(DATA Opens)

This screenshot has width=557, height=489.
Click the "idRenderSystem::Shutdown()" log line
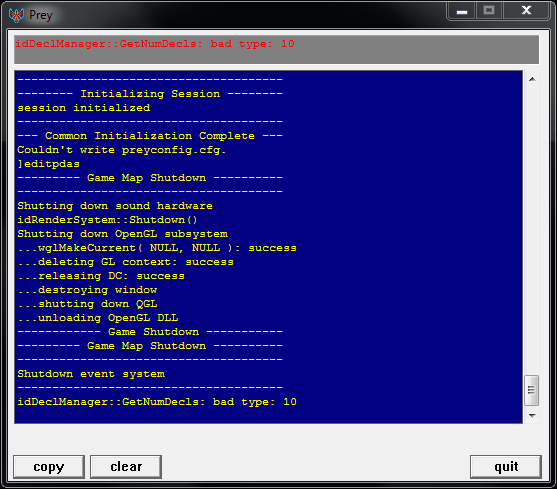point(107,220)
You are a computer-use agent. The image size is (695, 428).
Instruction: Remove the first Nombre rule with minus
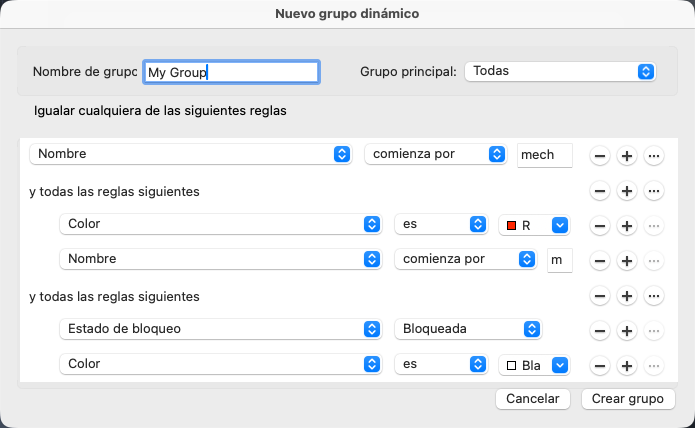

(DATA Closes)
(DATA Opens)

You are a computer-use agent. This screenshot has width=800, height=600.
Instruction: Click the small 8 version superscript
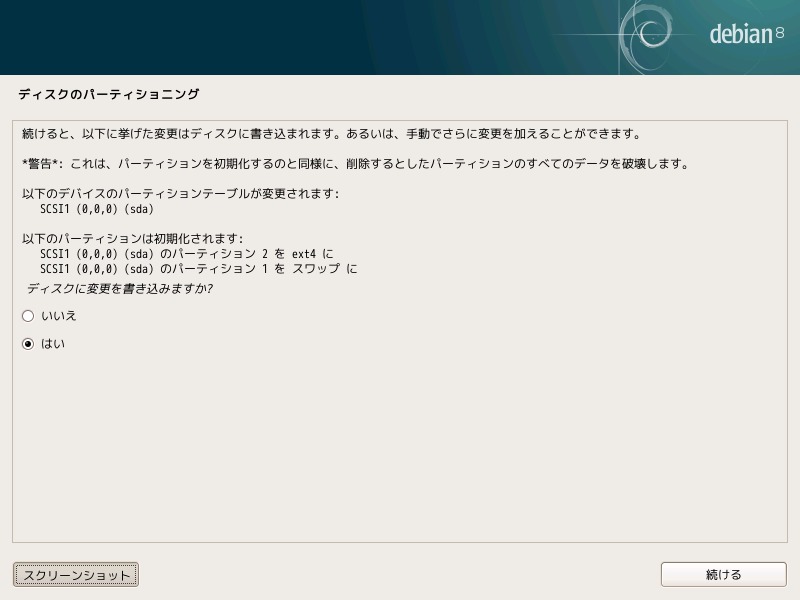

(DATA Closes)

• EXERCISE DESCRIPTION: Would you write out exactly the lines above, starting at the line containing "This screenshot has width=557, height=489." and stopping after the line containing "Instruction: Remove the"? Omit the pictures.

• ANSWER TO THIS PROBLEM:
This screenshot has width=557, height=489.
Click the "idRenderSystem::Shutdown()" log line
point(107,220)
You are a computer-use agent. The image size is (695, 428).
Instruction: Remove the first Nombre rule with minus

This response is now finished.